YOUR OBJECTIVE: Leave the pictures out. Retype exactly the lines below from the one containing "This screenshot has width=587, height=336." through the one containing "Click info icon beside サイトリンク(0件) title", and no others.

GIVEN INFORMATION:
Content starts
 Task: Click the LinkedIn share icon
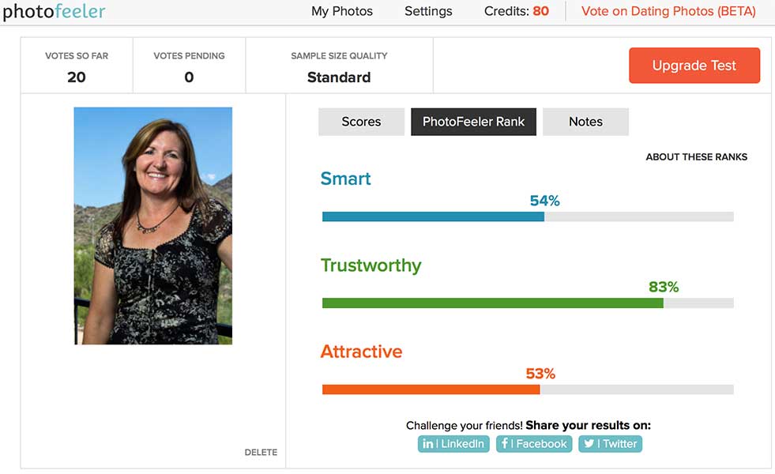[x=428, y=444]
Content ends
Content starts
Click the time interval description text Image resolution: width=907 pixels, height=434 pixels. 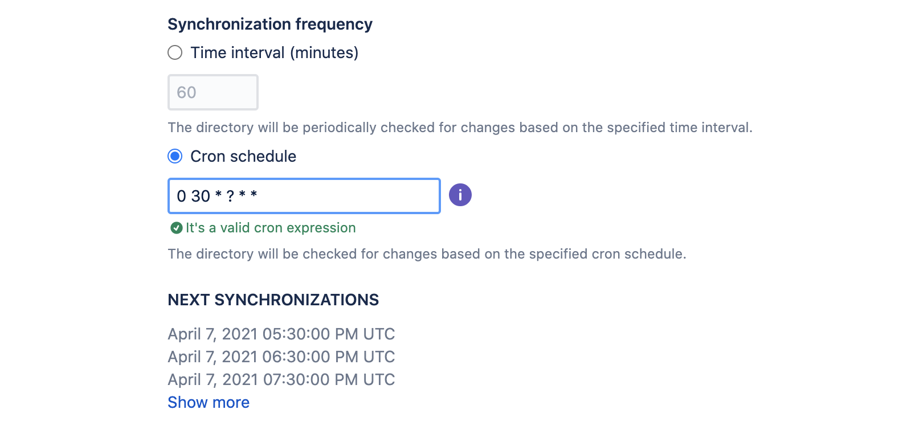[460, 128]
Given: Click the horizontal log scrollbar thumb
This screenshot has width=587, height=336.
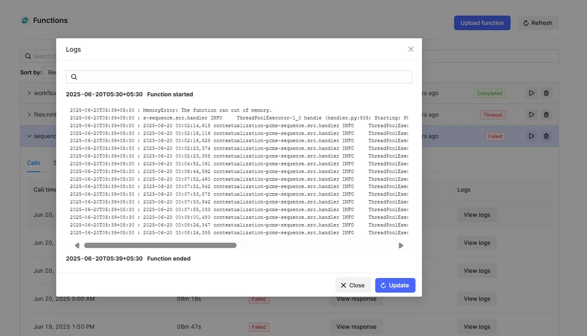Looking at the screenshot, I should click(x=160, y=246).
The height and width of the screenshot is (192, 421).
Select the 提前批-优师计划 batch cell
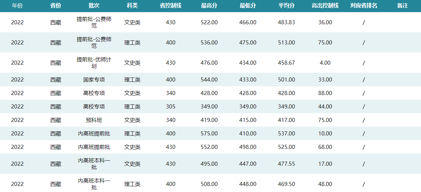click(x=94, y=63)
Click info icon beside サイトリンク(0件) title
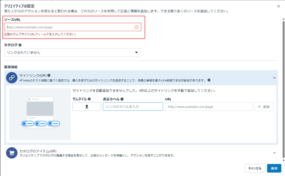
Content ends
THE COMPLETED TASK:
This screenshot has width=587, height=336.
Looking at the screenshot, I should click(x=160, y=246).
The height and width of the screenshot is (192, 421).
Select the 提前批-优师计划 batch cell
click(x=94, y=63)
Click info icon beside サイトリンク(0件) title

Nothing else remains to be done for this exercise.